Microsoft has a 100 percent partner strategy for her Dynamics 365 business software. Microsoft’s main role is to develop a great set of solutions. And that is something the company performs energetically!
Another important task is providing good, accurate information and relevant buying arguments to her partner channel and the market. That includes relevant user metrics like the number of organisations that use D365 and the progression of that number.
But here’s something strange going on! At Directions North America in April 2022, Microsoft’s Mike Morton told the audience that “Microsoft has stopped sharing the customer count with the outside world for proprietary reasons." But taking away that metric means that “the company now sees the growth [in Business Central] as a meaningful corporate data point”, he said.
Is see two remarkable fact here. First one is that Microsoft and her partner channel have great statistics that makes many competitors very nervous. So there is nothing to hide! On the contrary even! The second one is that Microsoft didn’t sell even one D365 BC license themselves. All licenses are sold through you – the partners. Isn’t it rather ironic that Microsoft nonetheless refuses to share these metrics with the partners who are fully responsible for marketing, selling and implementing these solutions?
To me, this really is old school thinking. And it will have a negative effect on the growth potential of D365. It is also a sign that Microsoft does not trust its partner community to handle these metrics professionally.
And what could potentially be the next step? Stop sharing the price list? Or the product name?
In the past 6 years I had fierce discussions on this theme with various Microsoft managers like Paul White, Marko Perisic and Cecilia Flombaum. And more recently with Mike Morton. They all wanted to stop sharing this important metric at some point in time. With reasons like “Corporate marketing forbids us to do this“, “We have never done that before” and “Headquarters wants to avoid undesired influence on our share price.”
I was really amazed at the silence in the partner channel right after this announcement. And that makes me wonder: does the partner community don’t care at all? Do most partners miss out on their chances to pitch the positive continuity perspectives of D365? And why are the big D365 partners silent? Does Microsoft inform this selected group informally at Inner Circle events? Or during co-selling with Microsoft’s field sales?
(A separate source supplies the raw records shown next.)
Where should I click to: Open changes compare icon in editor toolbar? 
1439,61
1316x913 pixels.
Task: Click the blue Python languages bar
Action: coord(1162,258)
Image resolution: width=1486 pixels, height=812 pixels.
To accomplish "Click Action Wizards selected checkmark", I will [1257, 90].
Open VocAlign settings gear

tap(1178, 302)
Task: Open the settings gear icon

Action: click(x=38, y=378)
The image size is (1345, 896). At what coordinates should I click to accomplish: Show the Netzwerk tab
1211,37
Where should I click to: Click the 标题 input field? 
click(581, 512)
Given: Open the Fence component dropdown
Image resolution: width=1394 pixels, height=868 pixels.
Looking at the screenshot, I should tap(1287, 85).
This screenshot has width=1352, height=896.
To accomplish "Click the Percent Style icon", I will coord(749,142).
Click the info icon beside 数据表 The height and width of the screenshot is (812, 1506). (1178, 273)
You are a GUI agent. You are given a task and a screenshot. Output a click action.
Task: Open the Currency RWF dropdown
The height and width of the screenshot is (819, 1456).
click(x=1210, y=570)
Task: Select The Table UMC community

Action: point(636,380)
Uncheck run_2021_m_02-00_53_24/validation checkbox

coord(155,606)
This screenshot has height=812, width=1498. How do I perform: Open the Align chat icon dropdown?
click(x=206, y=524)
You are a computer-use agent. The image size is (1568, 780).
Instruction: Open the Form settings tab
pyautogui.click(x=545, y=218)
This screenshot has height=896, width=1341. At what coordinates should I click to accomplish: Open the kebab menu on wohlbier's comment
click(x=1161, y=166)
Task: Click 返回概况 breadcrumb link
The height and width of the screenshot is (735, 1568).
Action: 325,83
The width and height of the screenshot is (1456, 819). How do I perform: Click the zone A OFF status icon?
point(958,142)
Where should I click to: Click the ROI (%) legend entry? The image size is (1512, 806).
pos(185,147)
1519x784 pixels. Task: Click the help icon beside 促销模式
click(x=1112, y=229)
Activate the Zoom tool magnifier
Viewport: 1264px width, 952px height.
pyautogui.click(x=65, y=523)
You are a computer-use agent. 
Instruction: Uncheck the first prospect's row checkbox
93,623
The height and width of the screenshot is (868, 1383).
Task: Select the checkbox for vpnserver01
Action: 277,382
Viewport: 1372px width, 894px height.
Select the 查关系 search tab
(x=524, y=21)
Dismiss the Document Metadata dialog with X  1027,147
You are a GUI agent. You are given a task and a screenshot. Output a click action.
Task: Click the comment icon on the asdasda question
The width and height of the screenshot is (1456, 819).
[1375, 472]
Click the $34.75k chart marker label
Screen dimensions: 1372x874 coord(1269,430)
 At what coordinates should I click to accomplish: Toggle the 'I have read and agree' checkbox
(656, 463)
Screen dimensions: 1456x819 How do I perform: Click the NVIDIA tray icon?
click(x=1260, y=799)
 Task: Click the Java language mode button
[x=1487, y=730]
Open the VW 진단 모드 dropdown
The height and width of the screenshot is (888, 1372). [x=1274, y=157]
Every D365 partner on the globe knows that one of the first three questions in each RFI is ‘how many users does your solution have?’ The answer to that question gives prospective customers an indication on the popularity and quality of a product. It also is an important indicator for the expected long-term innovation and continuity. According to Mike Morton, Microsoft wants you to answer this for D365 BC as follows: “The product's customer count is awesome and shows an amazing growth of 60 percent year over year.”
If you as a partner are not able to answer this simple but crucial question – why should your that prospect take you and your proposal serious anyway? But unfortunately, most of the Microsoft HQ employees who decided on this new policy don’t know what a RFI is. Or never had to fill one in.
In the Road 2 Repeatability trainings that I delivered to more than 150 EMEA Dynamics partners in the 2013 – 2018 timeframe I used to perform a quiz. One of the questions was “how many customers are using Dynamics NAV worldwide?”. Most attendees had no clue at all. Including the senior people! Answers ranged from 4.000 to 4 million customers where the real number was around 150.000. Just imagine how that looks to you if you are an external consultant assisting prospective customers in their selection process with two or three D365 partners on the shortlist?
Not sharing user metrics will make this situation even worse!